Highest number of features is always desirable only if their inclusion increase classifier’s accuracy significantly. Growing number of features not only hinders multidimensional indexing but also increases overall execution time. So, this study starves to find an optimal number of features that can be effectively used to learn a classifier without degrading the level of accuracy.
Applying best first forward attribute selection method the study gets only 10 features from category 2 and category 3 useful for classifying the spam and non-spam emails without sacrificing the accuracy as shown in Table 5. The set includes features 8, 9, 10, 12, 13, 14, 15, 16, 17, and 18 of which feature 18 is identified in this study. The Naïve Bayesian classifier again outperforms the Artificial Neural Networks. The optimal feature set obtained by applying best first forward attribute selection method for the features proposed in (Stuart et al., 2004) includes only features 8, 9, 10, 12, 13, 14, 15, 16 and 17, a total of 9 features. In this case ANN outperforms than Naïve Bayesian classification algorithm as shown in Table 5.
|Features||Naïve Bayesian Claaivessifier (NaïveBayes)||ANN (Multilayer Perceptron)|
|Best first: 8, 9, 10, 12, 13, 14, 15, 16, 17, and 18 [This study]||92.2%||92.2%||92.2%||90.4%||90.6%||90.4%|
|Best first: 8, 9, 10, 12, 13, 14, 15, 16, and 17 (Stuart et al., 2004)||86.1 %||87.4%||86.1%||91.3%||91.4%||91.3%|
The study presented in (Stuart et al., 2004) uses neural network for modeling spammer common patterns and achieved similar performance, but the limitation of neural network is its longer training time and inherent complexity of explaining its derivation (less comprehensibility). On the contrary, Bayesian Classifier has the advantage of incremental inclusion of features and beforehand calculation. Therefore, Naïve Bayes is suitable for adapting itself in modeling new spammer patterns.
This research studies the modeling of spammer behavior by Artificial Neural Networks and Naïve Bayesian Classifier algorithms for spam email classification.

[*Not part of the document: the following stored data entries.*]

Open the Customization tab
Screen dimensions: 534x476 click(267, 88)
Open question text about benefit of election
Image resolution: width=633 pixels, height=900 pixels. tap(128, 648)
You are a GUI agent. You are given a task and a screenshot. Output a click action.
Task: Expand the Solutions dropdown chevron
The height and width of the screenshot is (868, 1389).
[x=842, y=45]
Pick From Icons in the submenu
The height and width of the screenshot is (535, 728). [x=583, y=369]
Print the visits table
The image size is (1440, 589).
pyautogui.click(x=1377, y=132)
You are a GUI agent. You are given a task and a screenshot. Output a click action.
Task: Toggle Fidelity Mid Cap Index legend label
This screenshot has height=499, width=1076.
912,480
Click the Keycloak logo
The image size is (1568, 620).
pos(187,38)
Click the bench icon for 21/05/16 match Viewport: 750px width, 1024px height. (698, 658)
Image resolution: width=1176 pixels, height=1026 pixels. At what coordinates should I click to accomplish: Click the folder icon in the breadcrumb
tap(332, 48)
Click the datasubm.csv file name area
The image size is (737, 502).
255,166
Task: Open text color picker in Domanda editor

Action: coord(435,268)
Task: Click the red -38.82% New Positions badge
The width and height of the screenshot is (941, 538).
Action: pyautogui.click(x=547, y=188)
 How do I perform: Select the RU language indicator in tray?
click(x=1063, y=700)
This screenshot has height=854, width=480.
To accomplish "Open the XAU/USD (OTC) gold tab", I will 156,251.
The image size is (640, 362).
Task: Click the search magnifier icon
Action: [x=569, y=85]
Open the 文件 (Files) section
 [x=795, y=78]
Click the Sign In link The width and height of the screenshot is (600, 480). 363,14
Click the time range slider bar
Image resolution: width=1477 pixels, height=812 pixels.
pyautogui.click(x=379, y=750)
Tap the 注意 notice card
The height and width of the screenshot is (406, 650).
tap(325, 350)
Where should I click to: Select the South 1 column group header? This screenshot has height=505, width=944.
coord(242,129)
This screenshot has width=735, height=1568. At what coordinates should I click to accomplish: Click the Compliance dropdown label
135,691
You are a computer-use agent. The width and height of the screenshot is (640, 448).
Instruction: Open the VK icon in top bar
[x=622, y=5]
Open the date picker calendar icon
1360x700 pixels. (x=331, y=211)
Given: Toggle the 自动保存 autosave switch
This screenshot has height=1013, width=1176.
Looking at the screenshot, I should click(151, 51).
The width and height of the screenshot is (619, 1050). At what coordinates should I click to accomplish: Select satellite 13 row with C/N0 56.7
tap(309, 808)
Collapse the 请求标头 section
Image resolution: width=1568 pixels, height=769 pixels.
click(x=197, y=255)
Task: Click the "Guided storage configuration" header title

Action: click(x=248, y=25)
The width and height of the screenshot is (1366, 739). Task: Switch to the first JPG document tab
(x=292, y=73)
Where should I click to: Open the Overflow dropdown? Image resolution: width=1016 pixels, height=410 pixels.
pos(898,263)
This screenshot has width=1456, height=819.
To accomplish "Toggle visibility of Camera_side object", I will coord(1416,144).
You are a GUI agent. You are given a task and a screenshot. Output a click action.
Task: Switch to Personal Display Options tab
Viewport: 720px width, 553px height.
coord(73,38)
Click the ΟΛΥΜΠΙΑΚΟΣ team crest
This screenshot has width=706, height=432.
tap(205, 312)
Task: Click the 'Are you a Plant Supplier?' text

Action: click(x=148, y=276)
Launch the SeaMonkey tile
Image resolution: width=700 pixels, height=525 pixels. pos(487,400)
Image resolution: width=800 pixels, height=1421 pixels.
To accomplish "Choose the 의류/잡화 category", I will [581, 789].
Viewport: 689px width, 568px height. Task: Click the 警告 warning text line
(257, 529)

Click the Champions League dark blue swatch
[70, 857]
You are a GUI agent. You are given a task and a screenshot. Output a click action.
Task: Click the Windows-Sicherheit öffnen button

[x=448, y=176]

Based on examining different features and two different learning strategies, the following conclusions can be drawn from the study presented in this study:
Lesson 1. Spammer behavior can be modeled using features extracted from Content-Type header and message Body only.
Lesson 2. The contribution of features extracted from subject header in spam email detection is negligible or insignificant.
Lesson 3. Naïve Bayesian classifier models the spammer behavior best than Artificial Neural Networks.
Lesson 4. It is possible to get an optimal number of features that can be effectively
applied to learning algorithms to classify spam emails without sacrificing accuracy The preliminary result presented in this study seems promising in modeling spammer common behavioral patterns compared to similar research. The contribution of this study is threefold: it shows why keyword based spam email classifier may fail to model spammers’ altering tricks, common patterns adopted by spammers and the rationale of using these patterns against them to combat spam; suitability of modeling spammer common patterns using ANN and Naïve Bayes and finally, establishment of the four concluding remarks.